-- Dataset extract start --

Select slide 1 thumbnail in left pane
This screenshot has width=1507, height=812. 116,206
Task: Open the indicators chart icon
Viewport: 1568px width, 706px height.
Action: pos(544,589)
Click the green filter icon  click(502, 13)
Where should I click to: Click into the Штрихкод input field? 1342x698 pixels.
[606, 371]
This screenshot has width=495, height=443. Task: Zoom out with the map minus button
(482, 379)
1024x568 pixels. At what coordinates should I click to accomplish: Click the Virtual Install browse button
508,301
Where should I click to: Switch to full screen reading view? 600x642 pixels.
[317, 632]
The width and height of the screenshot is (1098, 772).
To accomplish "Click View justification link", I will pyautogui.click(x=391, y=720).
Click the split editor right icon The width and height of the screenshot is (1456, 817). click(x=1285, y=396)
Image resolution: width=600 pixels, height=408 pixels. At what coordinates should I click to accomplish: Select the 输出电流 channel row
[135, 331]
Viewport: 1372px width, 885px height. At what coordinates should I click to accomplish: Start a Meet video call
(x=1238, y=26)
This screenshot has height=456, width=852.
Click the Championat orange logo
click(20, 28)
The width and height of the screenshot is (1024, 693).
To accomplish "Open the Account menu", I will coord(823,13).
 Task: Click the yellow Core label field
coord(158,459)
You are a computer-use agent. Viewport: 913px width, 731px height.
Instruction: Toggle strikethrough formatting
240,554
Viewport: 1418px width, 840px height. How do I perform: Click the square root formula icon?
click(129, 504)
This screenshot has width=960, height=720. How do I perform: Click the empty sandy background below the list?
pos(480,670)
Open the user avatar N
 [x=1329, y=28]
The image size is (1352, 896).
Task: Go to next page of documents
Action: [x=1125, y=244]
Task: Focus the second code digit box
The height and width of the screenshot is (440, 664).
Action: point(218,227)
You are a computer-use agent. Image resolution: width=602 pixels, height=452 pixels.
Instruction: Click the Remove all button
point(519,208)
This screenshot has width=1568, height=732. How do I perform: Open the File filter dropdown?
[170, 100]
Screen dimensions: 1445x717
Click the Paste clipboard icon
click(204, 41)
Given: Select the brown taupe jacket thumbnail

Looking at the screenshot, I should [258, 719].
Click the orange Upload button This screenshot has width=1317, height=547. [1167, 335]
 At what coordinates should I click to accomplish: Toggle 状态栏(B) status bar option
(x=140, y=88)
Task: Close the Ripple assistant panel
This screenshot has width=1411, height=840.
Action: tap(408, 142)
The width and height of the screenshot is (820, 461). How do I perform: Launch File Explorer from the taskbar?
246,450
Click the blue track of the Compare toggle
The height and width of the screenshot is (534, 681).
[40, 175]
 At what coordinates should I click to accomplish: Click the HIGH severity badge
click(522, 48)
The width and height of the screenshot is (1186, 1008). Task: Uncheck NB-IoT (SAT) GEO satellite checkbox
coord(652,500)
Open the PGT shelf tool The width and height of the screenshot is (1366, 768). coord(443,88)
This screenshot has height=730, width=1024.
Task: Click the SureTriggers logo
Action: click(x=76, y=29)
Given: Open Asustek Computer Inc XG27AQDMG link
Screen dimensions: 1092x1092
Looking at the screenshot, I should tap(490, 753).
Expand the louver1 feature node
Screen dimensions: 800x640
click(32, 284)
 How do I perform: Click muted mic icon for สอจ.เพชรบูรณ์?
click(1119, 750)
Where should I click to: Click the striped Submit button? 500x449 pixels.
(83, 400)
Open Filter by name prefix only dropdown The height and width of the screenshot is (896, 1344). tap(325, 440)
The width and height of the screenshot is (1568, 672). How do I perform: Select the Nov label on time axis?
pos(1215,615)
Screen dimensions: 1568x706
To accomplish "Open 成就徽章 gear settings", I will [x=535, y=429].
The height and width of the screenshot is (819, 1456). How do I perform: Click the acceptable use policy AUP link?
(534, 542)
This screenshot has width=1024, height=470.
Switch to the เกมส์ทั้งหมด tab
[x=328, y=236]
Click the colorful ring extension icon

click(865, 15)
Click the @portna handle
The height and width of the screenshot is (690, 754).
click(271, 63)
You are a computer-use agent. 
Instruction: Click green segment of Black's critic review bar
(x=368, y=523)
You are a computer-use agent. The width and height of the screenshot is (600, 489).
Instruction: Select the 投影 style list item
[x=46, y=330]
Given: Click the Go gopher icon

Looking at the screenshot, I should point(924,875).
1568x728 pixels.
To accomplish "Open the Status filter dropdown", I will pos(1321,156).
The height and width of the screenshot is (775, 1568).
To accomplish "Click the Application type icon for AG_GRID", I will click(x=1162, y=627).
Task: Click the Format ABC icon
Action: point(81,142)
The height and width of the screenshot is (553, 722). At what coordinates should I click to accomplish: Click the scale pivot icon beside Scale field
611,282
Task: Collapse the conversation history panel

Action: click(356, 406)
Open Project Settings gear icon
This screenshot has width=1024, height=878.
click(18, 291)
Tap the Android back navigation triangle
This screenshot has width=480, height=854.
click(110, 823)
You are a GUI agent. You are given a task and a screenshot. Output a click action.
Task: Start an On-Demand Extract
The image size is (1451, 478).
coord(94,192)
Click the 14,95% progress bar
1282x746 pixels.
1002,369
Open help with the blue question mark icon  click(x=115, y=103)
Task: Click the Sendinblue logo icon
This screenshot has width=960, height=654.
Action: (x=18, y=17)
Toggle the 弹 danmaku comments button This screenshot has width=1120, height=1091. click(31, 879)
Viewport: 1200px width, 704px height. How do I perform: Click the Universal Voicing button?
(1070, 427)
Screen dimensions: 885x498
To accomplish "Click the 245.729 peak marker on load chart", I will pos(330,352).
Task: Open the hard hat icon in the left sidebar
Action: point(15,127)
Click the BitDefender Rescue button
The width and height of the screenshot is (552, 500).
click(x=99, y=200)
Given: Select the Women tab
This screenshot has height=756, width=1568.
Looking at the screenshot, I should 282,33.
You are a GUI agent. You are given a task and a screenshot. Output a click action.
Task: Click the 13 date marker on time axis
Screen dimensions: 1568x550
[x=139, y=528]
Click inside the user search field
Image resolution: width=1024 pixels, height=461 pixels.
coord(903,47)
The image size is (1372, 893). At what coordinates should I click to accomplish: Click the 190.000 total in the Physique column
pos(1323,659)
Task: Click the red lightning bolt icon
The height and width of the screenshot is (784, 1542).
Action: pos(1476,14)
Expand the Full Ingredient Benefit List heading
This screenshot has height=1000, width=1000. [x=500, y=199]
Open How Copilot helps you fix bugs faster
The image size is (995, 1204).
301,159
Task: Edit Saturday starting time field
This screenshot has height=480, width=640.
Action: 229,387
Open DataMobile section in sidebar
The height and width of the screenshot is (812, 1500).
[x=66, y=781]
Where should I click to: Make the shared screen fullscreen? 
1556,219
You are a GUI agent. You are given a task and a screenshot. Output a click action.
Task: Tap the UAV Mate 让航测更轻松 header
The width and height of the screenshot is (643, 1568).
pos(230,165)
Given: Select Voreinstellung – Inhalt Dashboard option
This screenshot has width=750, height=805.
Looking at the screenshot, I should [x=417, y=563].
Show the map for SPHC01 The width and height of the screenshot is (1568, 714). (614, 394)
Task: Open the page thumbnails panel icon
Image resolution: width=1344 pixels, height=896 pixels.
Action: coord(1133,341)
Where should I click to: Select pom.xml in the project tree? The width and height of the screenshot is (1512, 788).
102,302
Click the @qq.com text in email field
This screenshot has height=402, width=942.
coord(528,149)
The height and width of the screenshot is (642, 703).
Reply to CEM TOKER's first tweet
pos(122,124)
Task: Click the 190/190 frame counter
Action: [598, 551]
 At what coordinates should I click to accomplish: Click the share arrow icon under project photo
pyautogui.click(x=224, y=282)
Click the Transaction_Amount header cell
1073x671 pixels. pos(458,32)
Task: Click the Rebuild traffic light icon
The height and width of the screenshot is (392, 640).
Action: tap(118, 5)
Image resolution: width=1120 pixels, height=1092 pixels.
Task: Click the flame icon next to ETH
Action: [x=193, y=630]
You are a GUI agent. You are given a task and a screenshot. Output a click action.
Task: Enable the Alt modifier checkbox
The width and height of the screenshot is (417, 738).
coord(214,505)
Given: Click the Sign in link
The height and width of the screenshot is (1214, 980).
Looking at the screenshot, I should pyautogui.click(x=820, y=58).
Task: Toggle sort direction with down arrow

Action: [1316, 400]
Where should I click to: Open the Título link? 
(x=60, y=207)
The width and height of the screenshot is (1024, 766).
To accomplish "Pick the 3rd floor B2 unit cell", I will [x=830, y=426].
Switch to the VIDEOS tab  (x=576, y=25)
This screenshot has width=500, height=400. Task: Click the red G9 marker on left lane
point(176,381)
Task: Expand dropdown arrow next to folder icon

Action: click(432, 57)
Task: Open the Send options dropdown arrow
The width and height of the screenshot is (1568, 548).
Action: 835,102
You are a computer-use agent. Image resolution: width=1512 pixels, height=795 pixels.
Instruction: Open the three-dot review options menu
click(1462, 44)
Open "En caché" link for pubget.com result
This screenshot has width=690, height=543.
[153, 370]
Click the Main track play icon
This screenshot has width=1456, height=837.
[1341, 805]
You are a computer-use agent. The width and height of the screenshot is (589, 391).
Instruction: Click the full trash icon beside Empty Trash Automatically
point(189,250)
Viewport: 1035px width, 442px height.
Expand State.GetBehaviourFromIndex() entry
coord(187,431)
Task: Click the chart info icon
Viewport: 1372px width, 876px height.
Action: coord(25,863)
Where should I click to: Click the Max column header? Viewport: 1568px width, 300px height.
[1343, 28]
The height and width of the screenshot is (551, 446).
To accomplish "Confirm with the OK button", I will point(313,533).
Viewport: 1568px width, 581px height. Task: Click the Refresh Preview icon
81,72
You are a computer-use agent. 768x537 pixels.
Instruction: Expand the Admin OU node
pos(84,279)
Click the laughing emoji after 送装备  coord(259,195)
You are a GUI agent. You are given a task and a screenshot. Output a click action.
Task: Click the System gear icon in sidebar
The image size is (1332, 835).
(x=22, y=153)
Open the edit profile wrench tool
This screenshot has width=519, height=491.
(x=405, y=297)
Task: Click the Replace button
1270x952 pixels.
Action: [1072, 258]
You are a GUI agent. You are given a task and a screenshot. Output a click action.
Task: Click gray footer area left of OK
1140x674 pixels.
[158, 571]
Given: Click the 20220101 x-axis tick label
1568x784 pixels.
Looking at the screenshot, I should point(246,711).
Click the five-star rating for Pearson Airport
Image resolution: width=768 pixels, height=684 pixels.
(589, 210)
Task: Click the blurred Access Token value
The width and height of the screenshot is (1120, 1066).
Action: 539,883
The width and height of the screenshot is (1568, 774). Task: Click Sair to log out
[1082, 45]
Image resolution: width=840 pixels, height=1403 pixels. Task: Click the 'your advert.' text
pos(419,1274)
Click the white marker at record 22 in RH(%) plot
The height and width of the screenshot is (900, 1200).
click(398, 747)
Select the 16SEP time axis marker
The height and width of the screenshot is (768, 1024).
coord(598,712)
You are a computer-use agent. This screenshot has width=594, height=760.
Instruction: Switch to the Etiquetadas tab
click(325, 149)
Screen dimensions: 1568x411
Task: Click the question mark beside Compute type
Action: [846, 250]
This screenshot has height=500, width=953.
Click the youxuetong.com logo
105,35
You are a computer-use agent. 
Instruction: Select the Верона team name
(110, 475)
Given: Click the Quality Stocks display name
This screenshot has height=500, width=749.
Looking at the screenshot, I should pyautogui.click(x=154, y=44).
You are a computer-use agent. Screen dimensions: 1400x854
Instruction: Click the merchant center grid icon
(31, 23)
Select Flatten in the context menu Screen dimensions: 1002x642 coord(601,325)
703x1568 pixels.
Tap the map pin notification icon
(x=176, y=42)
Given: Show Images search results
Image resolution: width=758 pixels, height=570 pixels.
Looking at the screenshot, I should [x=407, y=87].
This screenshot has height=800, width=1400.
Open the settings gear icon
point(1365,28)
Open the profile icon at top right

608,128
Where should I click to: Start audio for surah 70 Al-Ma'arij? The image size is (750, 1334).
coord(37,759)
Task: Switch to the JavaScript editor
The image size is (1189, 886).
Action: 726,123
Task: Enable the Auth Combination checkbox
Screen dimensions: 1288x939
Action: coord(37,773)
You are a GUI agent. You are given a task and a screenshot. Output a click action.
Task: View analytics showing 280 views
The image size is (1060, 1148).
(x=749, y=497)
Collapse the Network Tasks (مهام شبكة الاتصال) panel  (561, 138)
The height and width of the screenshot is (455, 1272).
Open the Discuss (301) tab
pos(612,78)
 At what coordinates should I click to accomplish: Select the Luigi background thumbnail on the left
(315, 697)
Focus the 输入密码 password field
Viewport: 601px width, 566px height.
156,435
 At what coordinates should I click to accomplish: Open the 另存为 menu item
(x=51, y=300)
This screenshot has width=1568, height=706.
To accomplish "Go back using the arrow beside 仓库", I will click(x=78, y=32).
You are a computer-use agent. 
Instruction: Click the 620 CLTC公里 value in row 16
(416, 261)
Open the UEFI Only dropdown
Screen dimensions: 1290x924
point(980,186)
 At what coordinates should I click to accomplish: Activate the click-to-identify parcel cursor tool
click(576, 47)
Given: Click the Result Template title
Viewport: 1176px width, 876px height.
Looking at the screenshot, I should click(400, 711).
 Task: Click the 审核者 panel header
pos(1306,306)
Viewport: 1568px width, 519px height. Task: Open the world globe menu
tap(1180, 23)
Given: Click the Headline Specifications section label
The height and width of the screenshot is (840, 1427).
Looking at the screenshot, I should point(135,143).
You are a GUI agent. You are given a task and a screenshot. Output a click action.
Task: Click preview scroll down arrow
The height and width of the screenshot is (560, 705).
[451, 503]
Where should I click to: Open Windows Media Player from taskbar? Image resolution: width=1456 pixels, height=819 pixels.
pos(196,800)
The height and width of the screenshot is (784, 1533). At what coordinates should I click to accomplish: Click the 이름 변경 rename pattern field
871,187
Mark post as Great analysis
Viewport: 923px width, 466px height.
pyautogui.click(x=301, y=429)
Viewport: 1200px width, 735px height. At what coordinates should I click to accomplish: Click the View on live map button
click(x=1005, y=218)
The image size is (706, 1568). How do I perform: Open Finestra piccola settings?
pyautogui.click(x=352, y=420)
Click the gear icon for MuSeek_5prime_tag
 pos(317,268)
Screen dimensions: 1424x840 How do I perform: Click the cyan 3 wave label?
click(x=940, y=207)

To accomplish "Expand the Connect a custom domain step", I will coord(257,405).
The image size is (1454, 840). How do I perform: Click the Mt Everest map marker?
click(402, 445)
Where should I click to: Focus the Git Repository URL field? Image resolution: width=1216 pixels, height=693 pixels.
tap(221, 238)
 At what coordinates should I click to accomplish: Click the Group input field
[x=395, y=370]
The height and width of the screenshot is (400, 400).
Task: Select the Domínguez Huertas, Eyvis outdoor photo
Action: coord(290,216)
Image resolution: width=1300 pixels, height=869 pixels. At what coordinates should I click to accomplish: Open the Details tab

-- Dataset extract end --

What the task asks
Count the lines above that contain the string "type", treating uppercase and lowercase as different, and give only the number.

Answer in full
2